Mega-deals in Healthcare Acquisitions Heat Up
Sparks are flying in healthcare acquisitions with the recent announcement of the CVS-Omnicare deal. What's in store for global M&A?
27 May 2015
Sparks are flying in healthcare acquisitions with the recent announcement of the CVS-Omnicare deal.
CVS plans to acquire Omnicare for about $12.7 billion, including debt, nearly a 20x multiple on Omnicare’s EBITDA, according to The New York Times DealBook.
This is a shrewd deal on the part of CVS, and investors should be pleased. The purchase of Omnicare, which distributes drugs to nursing homes and assisted living communities, opens a new market for CVS which has been heating up as the baby-boomer population ages. It’s easy to see mega-deals like this one and draw a conclusion that the larger market is heating up, but that doesn’t seem to be the case. A more macro view of the healthcare M&A market will show that this deal is just business as usual. In the United States particularly, there has been a continuing high level of M&A activity which seems set to sustain itself.
Paying a premium for acquisitions in the healthcare sector is not uncommon. For deals in this industry, it’s all about size and bargaining power to improve negotiating positions with drug developers and pharmacies. The CVS-Omnicare deal is just one example of a healthcare mega-deal. Similarly, a few months ago, Rite Aid acquired EnvisionRX from TPG Capital for $2 billion, the UnitedHealth Group Inc. acquired Catamaran Corp. for $12.8 billion, and Alexion Pharmaceuticals Inc. acquired Synageva BioPharma for $8.4 billion.

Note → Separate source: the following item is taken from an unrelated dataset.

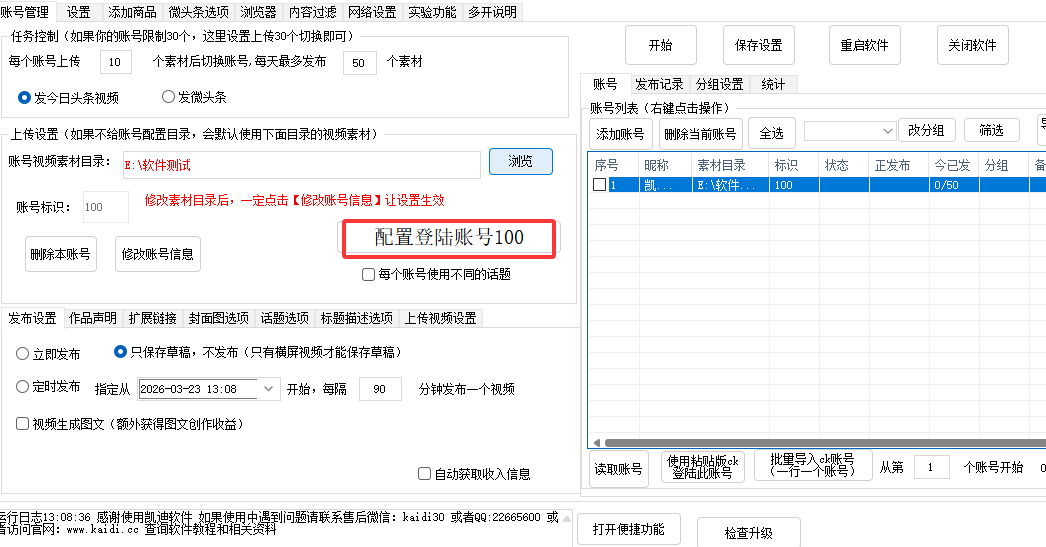The width and height of the screenshot is (1046, 547).
Task: Switch to the 发布记录 tab
Action: (659, 85)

Based on Dealogic data, the global value of healthcare M&A transactions is up 77% from 2014, totaling $265 billion in value, says the Wall Street Journal.
More Deals on the Horizon?
Data from the latest Intralinks® Deal Flow Predictor (DFP), our unique leading indicator of global early-stage M&A activity on average six months away from their public announcement, predicts that global announced M&A deals will increase by 1% in the first 9 months of 2015, with a range of -1% to 3%. Looking at healthcare specifically, Israel offers a good case study. Ilan Paz, Managing Director at Barclays Israel, said that in the Israeli M&A market — which primarily involves international deals from inbound buyers looking to acquire Israeli targets — healthcare and technology deals gain the most international interest. According to Mr. Paz, about 70% of the acquisitions made in Israel have been from these two sectors historically.
Thus far, the announced deals in Q1 2015 have set positive expectations for dealmakers and it’s expected we’ll continue to see healthy levels (albeit at a lower rate of growth) of M&A in terms of volume through Q3 2015.